### Task directions
Write out exactly what each line says, starting with the first line below and ending on the one with "Accept All Cookies (107, 2556)".
*** Task inputs ***
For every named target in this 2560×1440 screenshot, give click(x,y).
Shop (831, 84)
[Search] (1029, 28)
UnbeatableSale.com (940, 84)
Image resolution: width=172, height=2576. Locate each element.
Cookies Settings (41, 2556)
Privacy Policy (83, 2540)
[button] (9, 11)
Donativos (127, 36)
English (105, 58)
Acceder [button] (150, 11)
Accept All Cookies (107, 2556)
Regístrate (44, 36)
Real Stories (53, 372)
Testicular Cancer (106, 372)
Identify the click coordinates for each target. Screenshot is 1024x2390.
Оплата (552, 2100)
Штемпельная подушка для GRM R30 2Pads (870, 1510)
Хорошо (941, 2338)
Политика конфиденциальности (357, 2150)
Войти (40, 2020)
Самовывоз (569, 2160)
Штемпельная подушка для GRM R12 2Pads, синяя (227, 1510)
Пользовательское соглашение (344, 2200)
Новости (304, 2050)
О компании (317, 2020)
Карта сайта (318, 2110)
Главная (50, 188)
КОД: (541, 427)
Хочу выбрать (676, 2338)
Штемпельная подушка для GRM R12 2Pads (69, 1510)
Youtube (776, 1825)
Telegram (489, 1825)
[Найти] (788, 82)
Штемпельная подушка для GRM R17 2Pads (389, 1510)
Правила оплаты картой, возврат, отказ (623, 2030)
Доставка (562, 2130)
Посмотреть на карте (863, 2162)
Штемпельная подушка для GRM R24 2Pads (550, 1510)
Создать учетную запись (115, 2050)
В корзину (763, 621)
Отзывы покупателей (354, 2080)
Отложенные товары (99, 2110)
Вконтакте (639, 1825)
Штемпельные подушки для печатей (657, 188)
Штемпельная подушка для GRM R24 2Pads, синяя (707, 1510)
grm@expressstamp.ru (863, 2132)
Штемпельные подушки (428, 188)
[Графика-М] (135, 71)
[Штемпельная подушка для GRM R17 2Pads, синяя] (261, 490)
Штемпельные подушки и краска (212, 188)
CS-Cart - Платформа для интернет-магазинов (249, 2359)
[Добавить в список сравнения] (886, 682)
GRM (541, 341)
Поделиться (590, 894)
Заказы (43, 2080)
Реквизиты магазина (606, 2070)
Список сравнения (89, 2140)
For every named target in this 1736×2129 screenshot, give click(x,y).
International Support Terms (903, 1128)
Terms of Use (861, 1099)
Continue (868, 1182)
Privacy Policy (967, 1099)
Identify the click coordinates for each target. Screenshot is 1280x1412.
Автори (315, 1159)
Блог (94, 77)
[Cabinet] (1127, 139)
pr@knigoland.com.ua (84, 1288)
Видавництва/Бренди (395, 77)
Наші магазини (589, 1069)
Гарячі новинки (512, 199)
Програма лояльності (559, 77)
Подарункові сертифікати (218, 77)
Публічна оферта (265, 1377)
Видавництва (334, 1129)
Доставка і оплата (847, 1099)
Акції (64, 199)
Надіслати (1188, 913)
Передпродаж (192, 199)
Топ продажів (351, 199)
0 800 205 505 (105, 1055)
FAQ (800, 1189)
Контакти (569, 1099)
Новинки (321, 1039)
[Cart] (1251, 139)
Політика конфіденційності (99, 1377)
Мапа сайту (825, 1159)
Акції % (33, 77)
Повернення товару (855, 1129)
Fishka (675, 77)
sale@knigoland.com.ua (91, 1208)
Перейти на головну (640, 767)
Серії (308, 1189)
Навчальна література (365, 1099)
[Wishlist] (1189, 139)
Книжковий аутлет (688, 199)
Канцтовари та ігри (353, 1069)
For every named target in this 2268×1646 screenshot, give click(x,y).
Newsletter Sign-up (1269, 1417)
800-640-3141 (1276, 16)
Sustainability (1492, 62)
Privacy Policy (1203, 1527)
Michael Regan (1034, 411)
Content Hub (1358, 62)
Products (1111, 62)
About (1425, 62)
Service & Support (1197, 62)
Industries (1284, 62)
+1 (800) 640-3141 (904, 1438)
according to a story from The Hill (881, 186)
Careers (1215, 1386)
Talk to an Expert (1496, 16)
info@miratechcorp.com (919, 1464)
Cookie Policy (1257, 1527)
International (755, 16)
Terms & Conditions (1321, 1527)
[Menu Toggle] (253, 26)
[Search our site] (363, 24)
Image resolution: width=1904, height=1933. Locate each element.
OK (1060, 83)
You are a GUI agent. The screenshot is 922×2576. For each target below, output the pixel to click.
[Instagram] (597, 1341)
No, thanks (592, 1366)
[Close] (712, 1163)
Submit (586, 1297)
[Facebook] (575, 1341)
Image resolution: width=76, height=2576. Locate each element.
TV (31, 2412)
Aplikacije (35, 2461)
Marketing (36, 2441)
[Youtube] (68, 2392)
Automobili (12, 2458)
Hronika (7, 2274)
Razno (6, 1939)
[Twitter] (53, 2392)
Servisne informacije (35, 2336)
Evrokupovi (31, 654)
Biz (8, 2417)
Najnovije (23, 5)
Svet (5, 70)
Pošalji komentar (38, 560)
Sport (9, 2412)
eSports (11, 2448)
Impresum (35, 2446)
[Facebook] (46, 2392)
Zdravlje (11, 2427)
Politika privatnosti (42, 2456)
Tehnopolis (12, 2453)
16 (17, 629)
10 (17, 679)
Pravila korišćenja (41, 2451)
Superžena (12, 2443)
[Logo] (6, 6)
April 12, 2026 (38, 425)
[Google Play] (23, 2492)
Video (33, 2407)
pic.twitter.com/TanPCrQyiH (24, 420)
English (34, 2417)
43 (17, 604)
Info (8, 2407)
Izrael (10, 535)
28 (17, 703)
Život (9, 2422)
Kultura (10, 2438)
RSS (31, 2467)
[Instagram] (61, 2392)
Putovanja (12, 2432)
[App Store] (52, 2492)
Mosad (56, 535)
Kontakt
*** End of Task inputs ***
### Response area
For every named target in this 2560×1440 screenshot, give click(x,y).
Shop (831, 84)
[Search] (1029, 28)
UnbeatableSale.com (940, 84)
Image resolution: width=172, height=2576. Locate each element.
Cookies Settings (41, 2556)
Privacy Policy (83, 2540)
[button] (9, 11)
Donativos (127, 36)
English (105, 58)
Acceder [button] (150, 11)
Accept All Cookies (107, 2556)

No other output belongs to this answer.